# minimizing the environmental impact of home car washing?



## alanra (Feb 27, 2002)

Hi folks. A quick question, hopefully not too off-topic.

When I wash my car, I usually go to one of those self-service stalls where you can wash your car yourself (Brown Bear Car Wash in Seattle, to be precise).

However, I'm thinking I'd save some money and feel less rushed if I washed my car at home. I'm also a little worried about using the foaming brush thingy at those car washes over the long term; it seems like it would get pretty dirty, and that plus the hard bristles would be tough on paint.

But... I've heard that washing your car at home is pretty bad for the local environment. My house is near a lake, and the storm sewers drain into it.

So I'm trying to figure out... is there a nice eco-friendly shampoo I can use that minimizes this impact? Or is the real impact from all the road grit and grime that comes off the car, which shampoo doesn't affect?

Thanks in advance.

--alan


----------



## Dr. Phil (Dec 19, 2001)

alanra said:


> * I'm also a little worried about using the foaming brush thingy at those car washes over the long term; it seems like it would get pretty dirty, and that plus the hard bristles would be tough on paint.*


Those things are your paints worst enemy:thumbdwn: They will without doubt cause swirl, etc



> *But... I've heard that washing your car at home is pretty bad for the local environment. My house is near a lake, and the storm sewers drain into it.
> 
> So I'm trying to figure out... is there a nice eco-friendly shampoo I can use that minimizes this impact? Or is the real impact from all the road grit and grime that comes off the car, which shampoo doesn't affect?
> 
> ...


I would think that most of the quality shampoos (Sonax, P21S, etc.) would cause minimal problems. Plus you shouldn't be going overboard with the amounts so IMO its ok. Because of drought here we can't wash at home so I go to self serve with buckets and only use the light spray to wet and rinse.


----------



## SacM3 (Mar 1, 2002)

I'd be careful at the self service wash, some of those places recylcle the water and your potentially washing your car with the oils and junk from a previous car.


----------



## Guest84 (Dec 21, 2001)

I asked Griots that question of environmental impacts... Griots Garage in Fife



> Greetings and thank you for your interest in Griot's Garage. If you would like to forward me your mailing address I would be happy to send
> you an MSDS sheet for the Griot's Garage Car Wash. I look forward to your reply and have a great day!
> 
> Have fun in your garage!
> ...


This is a DIY environmental impact


----------



## bmw325 (Dec 19, 2001)

THe P21S Car shampoo is actually made of all natural ingredients-- like Apples!
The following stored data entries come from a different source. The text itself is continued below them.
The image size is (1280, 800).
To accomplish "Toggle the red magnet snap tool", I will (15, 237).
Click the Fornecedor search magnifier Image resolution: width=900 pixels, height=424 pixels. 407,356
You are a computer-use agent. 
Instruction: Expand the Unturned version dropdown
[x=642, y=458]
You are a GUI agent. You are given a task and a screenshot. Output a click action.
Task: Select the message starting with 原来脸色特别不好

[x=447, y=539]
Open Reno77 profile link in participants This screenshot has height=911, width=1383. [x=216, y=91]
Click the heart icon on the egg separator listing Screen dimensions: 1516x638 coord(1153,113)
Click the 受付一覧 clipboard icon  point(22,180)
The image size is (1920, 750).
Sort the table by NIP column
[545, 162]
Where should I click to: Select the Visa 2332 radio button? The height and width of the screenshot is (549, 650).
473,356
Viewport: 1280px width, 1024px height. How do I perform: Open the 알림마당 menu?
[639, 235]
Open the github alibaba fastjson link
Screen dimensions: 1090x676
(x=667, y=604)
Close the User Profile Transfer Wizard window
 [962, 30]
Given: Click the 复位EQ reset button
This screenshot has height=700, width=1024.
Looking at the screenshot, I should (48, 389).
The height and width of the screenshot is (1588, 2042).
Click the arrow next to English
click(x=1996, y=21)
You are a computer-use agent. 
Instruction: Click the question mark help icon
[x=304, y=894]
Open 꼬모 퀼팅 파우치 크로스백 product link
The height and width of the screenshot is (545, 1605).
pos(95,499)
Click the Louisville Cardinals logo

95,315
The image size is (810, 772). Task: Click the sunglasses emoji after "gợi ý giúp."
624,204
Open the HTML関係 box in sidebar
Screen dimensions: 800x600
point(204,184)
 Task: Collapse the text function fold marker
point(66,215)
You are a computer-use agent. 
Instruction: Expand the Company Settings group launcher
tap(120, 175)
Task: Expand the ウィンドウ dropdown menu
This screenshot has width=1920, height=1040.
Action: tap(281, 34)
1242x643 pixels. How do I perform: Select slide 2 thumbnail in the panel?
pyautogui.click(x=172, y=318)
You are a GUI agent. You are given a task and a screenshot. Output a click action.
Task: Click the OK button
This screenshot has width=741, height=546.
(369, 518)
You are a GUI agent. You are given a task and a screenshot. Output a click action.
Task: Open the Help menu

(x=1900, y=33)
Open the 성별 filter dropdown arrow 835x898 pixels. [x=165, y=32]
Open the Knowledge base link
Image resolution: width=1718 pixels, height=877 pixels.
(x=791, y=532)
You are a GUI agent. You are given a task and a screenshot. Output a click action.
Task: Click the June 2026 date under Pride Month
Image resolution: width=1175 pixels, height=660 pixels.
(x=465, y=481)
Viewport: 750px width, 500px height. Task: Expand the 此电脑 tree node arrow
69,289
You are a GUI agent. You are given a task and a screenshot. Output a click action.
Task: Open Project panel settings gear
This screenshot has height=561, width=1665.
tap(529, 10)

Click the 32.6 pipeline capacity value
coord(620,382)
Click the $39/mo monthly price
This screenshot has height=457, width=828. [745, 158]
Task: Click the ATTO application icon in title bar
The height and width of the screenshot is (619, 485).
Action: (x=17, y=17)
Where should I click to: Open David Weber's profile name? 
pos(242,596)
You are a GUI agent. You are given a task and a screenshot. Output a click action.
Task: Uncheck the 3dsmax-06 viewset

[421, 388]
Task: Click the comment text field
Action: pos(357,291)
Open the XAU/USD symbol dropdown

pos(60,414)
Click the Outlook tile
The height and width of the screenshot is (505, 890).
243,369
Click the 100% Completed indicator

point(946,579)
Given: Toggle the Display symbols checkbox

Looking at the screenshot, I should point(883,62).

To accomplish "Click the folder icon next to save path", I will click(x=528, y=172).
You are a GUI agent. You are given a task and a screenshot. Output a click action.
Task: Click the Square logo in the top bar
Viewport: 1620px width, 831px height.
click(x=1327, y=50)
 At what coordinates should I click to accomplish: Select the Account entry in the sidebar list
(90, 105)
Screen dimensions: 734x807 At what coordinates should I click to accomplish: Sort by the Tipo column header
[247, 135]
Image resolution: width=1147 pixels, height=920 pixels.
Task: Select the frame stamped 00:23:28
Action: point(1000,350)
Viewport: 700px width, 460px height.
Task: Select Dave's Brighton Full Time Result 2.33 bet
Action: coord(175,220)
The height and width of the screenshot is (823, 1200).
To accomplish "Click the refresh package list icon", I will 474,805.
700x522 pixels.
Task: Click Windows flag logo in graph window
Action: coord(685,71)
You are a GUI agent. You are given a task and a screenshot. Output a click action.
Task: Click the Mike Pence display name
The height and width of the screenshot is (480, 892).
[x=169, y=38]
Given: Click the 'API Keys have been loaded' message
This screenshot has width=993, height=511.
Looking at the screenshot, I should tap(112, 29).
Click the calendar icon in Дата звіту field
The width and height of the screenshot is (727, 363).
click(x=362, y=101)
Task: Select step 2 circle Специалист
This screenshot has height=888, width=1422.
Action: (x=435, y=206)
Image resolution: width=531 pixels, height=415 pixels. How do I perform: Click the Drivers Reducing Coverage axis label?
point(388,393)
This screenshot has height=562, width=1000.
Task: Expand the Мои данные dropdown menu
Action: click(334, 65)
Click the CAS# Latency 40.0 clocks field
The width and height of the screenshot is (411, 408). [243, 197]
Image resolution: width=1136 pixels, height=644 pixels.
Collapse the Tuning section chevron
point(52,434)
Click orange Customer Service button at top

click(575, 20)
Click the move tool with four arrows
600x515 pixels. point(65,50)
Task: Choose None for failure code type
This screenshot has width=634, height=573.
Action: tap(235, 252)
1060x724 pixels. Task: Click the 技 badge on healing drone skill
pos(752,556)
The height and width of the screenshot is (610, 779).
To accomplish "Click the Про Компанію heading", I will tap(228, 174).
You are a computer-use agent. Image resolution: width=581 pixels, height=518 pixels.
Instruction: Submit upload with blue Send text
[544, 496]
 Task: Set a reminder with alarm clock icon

It smeels great too. I'd imagine the biggest environmental problem would be the stuff that runs off the car like- brake dust, oil, etc..


----------



## gray330 (Feb 21, 2002)

Because of new stormwater runoff regulations, it will soon be illegal in Southern CA to wash your car in your driveway unless you can keep the water from running off into the street.


----------



## Guest84 (Dec 21, 2001)

gray330 said:


> *Because of new stormwater runoff regulations, it will soon be illegal in Southern CA to wash your car in your driveway unless you can keep the water from running off into the street. *


Wow, the *"Peoples Republic of California"* is really going all out aren't they?


----------



## bmw325 (Dec 19, 2001)

Rip-

Not to have a political debate on this board-

But how else do we deal w/ environmental problems other than Government regulation? Unforunately, most people aren't going to do environmentally friendly things unless they're incented to do so or there's a law. By the time everything is already polluted its too late. Just curious-- as to what your point of view is on this (you seem to have a very strong POV). I know there's always arguments that debate the merits of how environmentally damaging a particular behavior actually is-- but don't you think it would be good to err on the side of caution where our environment is concerned?


----------



## Guest84 (Dec 21, 2001)

By designing the products to be more environmentally friendly, they've taken the asbestos out of brake pads, take it a step further in that department, get the companies that make the products we use to be environmentally friendly,...sure the cost will go up on the products we buy, but then you bill the consumer. Doing it where it affects EVERYONE, even the non-consumers of environmentally friendly products is simply Communism. 

Of course, this would mean not nodding your head yes to every green Politician that comes by saying "we must do this!"...it would mean saying "Lets look at alternatives rather than just knee jerk reaction"...lots of folks get their politics off the nightly evening news...not good. One day you wake up , and your liberties are gone. What you need to do is question every decision and look at the alternatives.

Edit: Not to dis Communism, but after all, we've seen it in action. Its like my golf game, works in theory , but not in practice.


----------



## in_d_haus (Jan 2, 2002)

robg said:


> *Rip-
> 
> Not to have a political debate on this board-
> 
> But how else do we deal w/ environmental problems other than Government regulation? Unforunately, most people aren't going to do environmentally friendly things unless they're incented to do so or there's a law. By the time everything is already polluted its too late. Just curious-- as to what your point of view is on this (you seem to have a very strong POV). I know there's always arguments that debate the merits of how environmentally damaging a particular behavior actually is-- but don't you think it would be good to err on the side of caution where our environment is concerned? *


Hey, by the time the effects really take hit we'll be dead...so dump that oil!

Just kidding gang! 

Oh and Rip, arguably, we have never seen "true" communism in practice.


----------



## SacM3 (Mar 1, 2002)

They'll have to peel my garden hose and sponge from my cold dead hands.........


----------